DATA ENTRIES:
((
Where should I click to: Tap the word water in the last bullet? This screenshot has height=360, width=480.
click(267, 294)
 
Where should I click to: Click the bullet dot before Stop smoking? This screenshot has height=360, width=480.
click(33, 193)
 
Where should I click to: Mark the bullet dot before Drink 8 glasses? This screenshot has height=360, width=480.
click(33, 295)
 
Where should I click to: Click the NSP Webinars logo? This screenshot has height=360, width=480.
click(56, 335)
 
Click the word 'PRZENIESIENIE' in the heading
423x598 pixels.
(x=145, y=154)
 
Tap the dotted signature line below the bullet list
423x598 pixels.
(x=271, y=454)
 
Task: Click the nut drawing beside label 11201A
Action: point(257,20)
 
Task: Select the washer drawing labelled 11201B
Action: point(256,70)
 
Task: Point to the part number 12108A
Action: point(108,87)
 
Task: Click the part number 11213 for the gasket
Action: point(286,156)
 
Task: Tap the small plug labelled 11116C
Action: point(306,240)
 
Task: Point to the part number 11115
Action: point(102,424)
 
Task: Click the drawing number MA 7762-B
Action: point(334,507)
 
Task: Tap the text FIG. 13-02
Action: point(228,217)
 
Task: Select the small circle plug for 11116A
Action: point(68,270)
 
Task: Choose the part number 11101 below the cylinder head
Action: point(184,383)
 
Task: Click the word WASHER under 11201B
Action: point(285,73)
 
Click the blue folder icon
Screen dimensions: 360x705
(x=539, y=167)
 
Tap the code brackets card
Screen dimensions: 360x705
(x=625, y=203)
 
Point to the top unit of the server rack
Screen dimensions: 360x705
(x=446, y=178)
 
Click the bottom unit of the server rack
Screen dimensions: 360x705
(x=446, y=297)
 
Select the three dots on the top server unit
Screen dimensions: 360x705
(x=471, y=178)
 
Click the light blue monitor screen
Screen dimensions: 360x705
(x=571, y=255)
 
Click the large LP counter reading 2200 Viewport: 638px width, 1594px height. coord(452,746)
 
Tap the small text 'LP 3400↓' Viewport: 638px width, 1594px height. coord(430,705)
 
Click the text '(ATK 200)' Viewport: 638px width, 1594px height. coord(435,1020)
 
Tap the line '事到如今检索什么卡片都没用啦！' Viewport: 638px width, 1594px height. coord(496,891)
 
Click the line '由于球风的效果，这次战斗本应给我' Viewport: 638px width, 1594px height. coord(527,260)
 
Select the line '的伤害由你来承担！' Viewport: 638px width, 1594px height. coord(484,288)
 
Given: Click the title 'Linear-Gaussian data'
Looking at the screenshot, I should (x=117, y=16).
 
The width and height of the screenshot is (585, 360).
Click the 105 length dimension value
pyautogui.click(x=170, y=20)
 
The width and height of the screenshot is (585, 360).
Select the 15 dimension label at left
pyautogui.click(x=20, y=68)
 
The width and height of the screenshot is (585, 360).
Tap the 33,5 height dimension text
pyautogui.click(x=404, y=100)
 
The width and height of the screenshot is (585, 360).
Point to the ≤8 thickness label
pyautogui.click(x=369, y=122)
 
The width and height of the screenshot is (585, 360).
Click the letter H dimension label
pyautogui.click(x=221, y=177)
))
Copy the listing above word for word, with every line unchanged.

THE OUTPUT:
Where should I click to: Tap the word water in the last bullet? This screenshot has height=360, width=480.
click(267, 294)
 
Where should I click to: Click the bullet dot before Stop smoking? This screenshot has height=360, width=480.
click(33, 193)
 
Where should I click to: Mark the bullet dot before Drink 8 glasses? This screenshot has height=360, width=480.
click(33, 295)
 
Where should I click to: Click the NSP Webinars logo? This screenshot has height=360, width=480.
click(56, 335)
 
Click the word 'PRZENIESIENIE' in the heading
423x598 pixels.
(x=145, y=154)
 
Tap the dotted signature line below the bullet list
423x598 pixels.
(x=271, y=454)
 
Task: Click the nut drawing beside label 11201A
Action: point(257,20)
 
Task: Select the washer drawing labelled 11201B
Action: point(256,70)
 
Task: Point to the part number 12108A
Action: point(108,87)
 
Task: Click the part number 11213 for the gasket
Action: point(286,156)
 
Task: Tap the small plug labelled 11116C
Action: point(306,240)
 
Task: Point to the part number 11115
Action: point(102,424)
 
Task: Click the drawing number MA 7762-B
Action: point(334,507)
 
Task: Tap the text FIG. 13-02
Action: point(228,217)
 
Task: Select the small circle plug for 11116A
Action: point(68,270)
 
Task: Choose the part number 11101 below the cylinder head
Action: point(184,383)
 
Task: Click the word WASHER under 11201B
Action: point(285,73)
 
Click the blue folder icon
Screen dimensions: 360x705
(x=539, y=167)
 
Tap the code brackets card
Screen dimensions: 360x705
(x=625, y=203)
 
Point to the top unit of the server rack
Screen dimensions: 360x705
(x=446, y=178)
 
Click the bottom unit of the server rack
Screen dimensions: 360x705
(x=446, y=297)
 
Select the three dots on the top server unit
Screen dimensions: 360x705
(x=471, y=178)
 
Click the light blue monitor screen
Screen dimensions: 360x705
(x=571, y=255)
 
Click the large LP counter reading 2200 Viewport: 638px width, 1594px height. coord(452,746)
 
Tap the small text 'LP 3400↓' Viewport: 638px width, 1594px height. coord(430,705)
 
Click the text '(ATK 200)' Viewport: 638px width, 1594px height. coord(435,1020)
 
Tap the line '事到如今检索什么卡片都没用啦！' Viewport: 638px width, 1594px height. coord(496,891)
 
Click the line '由于球风的效果，这次战斗本应给我' Viewport: 638px width, 1594px height. coord(527,260)
 
Select the line '的伤害由你来承担！' Viewport: 638px width, 1594px height. coord(484,288)
 
Given: Click the title 'Linear-Gaussian data'
Looking at the screenshot, I should (x=117, y=16).
 
The width and height of the screenshot is (585, 360).
Click the 105 length dimension value
pyautogui.click(x=170, y=20)
 
The width and height of the screenshot is (585, 360).
Select the 15 dimension label at left
pyautogui.click(x=20, y=68)
 
The width and height of the screenshot is (585, 360).
Tap the 33,5 height dimension text
pyautogui.click(x=404, y=100)
 
The width and height of the screenshot is (585, 360).
Point to the ≤8 thickness label
pyautogui.click(x=369, y=122)
 
The width and height of the screenshot is (585, 360).
Click the letter H dimension label
pyautogui.click(x=221, y=177)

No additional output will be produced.